Seeing Renaissance at Bader Field go from drawing board to reality will take more than money. DEEM has to jump through several hoops to get the approvals it needs. The city and Mayor Marty Small Sr. seem to be on board, though Small’s office did not respond to a request for comment. But that’s only one part of the permit puzzle.
• The Casino Reinvestment Development Authority (CRDA) has to approve the plan, as Bader Field is located in Atlantic City’s Tourism District. That includes the site plan, subdivision and variances, spokeswoman Karen Martin said.
• The state Department of Community Affairs (DCA) must also pass judgement on any proposal for the site. “The DCA has oversight and reviews all contracts, meeting minutes, resolutions and ordinances that the city may approve,” Martin said.

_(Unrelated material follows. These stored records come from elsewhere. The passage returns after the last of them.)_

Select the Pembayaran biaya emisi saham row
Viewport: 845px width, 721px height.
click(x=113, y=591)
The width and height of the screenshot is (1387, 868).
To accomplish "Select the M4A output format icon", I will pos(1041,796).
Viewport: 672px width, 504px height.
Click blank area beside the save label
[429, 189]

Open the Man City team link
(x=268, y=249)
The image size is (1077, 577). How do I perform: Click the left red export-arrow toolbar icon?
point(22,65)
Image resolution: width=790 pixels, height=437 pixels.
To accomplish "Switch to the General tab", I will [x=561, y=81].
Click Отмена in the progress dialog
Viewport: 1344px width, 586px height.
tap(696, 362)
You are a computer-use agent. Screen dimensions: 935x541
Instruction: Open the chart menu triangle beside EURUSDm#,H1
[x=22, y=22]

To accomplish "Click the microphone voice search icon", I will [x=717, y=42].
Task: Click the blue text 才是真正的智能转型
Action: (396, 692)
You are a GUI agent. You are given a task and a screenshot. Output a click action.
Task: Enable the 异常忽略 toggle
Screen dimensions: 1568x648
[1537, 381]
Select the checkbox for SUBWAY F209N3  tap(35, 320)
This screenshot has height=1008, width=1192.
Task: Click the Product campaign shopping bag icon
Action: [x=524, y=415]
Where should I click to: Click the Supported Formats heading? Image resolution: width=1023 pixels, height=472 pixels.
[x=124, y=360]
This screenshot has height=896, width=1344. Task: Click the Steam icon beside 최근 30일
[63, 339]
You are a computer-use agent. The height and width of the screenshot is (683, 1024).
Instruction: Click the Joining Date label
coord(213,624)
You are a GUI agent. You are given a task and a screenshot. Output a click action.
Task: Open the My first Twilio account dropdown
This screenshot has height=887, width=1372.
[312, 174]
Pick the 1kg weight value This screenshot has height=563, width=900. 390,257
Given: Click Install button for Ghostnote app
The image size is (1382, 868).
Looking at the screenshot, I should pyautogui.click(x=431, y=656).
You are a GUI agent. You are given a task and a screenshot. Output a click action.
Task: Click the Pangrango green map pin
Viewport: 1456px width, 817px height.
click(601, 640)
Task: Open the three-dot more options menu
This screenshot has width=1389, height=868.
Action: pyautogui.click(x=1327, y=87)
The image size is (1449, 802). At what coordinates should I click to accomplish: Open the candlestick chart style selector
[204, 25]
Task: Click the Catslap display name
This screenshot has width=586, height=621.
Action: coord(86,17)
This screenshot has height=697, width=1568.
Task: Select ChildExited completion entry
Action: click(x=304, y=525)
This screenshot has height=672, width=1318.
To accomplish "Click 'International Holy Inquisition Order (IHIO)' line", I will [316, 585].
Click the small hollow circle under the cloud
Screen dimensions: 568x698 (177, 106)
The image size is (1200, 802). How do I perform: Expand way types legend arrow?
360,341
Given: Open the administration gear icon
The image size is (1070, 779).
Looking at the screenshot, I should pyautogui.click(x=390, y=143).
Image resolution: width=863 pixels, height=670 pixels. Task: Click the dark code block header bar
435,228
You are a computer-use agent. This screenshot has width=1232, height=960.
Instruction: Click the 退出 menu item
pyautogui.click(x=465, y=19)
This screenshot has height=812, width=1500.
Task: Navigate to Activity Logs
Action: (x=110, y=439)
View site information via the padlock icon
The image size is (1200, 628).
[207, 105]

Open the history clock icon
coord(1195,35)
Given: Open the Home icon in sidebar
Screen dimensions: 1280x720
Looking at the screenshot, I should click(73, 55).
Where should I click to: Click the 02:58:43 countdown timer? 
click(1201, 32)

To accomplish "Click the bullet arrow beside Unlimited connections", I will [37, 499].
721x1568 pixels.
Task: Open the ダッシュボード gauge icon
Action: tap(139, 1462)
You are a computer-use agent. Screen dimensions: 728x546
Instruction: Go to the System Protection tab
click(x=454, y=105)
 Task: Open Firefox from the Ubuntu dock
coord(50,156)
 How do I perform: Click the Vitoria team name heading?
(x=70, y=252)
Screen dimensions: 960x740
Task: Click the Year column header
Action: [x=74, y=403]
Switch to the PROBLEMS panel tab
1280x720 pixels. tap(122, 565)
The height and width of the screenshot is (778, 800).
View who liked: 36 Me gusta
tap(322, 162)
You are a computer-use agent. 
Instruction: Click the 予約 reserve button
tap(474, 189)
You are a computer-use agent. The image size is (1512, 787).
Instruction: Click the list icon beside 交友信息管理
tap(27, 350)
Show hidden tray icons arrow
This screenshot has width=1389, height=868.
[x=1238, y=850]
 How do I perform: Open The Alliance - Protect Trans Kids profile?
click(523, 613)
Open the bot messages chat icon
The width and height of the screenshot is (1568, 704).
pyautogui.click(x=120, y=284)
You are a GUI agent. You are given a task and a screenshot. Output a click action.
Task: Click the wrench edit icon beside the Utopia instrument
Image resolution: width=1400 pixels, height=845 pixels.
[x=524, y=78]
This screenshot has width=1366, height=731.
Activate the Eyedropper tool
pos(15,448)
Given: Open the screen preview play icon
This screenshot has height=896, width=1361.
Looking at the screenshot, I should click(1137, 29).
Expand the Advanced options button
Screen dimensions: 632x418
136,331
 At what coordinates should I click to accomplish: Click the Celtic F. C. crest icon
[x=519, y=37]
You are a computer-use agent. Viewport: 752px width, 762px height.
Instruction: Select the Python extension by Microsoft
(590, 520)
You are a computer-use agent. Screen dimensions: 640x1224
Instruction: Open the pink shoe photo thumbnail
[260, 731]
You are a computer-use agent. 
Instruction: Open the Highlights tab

• The state Department of Environmental Protection (DEP) has to issue a Coastal Area Facilities Review Act permit, among others, especially since the project involves much-needed dredging of nearby channels and depositing the spoils on the site to build it up as a buffer against storms. For more than six months, the DEP has had monthly discussions with Atlantic City officials and the CRDA regarding potential use of the site as an upland confined disposal facility for material dredged from Gardner’s Basin. “The material would serve as a cap to remediate low levels of contamination and raise the level of the site for redevelopment,” DEP spokesman Larry Hajna said.
The channels are “clogged with silt and impassable in many areas,” Binder said. That sludge would be mixed with debris and gravel for a sublayer. Binder expects 2.5 million cubic yards of sludge to be dredged up for the project.
For all the obstacles, Binder believes the needed approvals will come, and the city’s largest tract of vacant, prime real estate will be OK’d for development. But until DEEM has formal site control of Bader Field, the company will not make any submissions to the CRDA for use approvals.
“We’re confident they will see the merits of the project and the massive benefits to the city, county, and state,” the developer said. “It takes political will and a full understanding of the positive impact of this project on Atlantic City and coastal development in general.”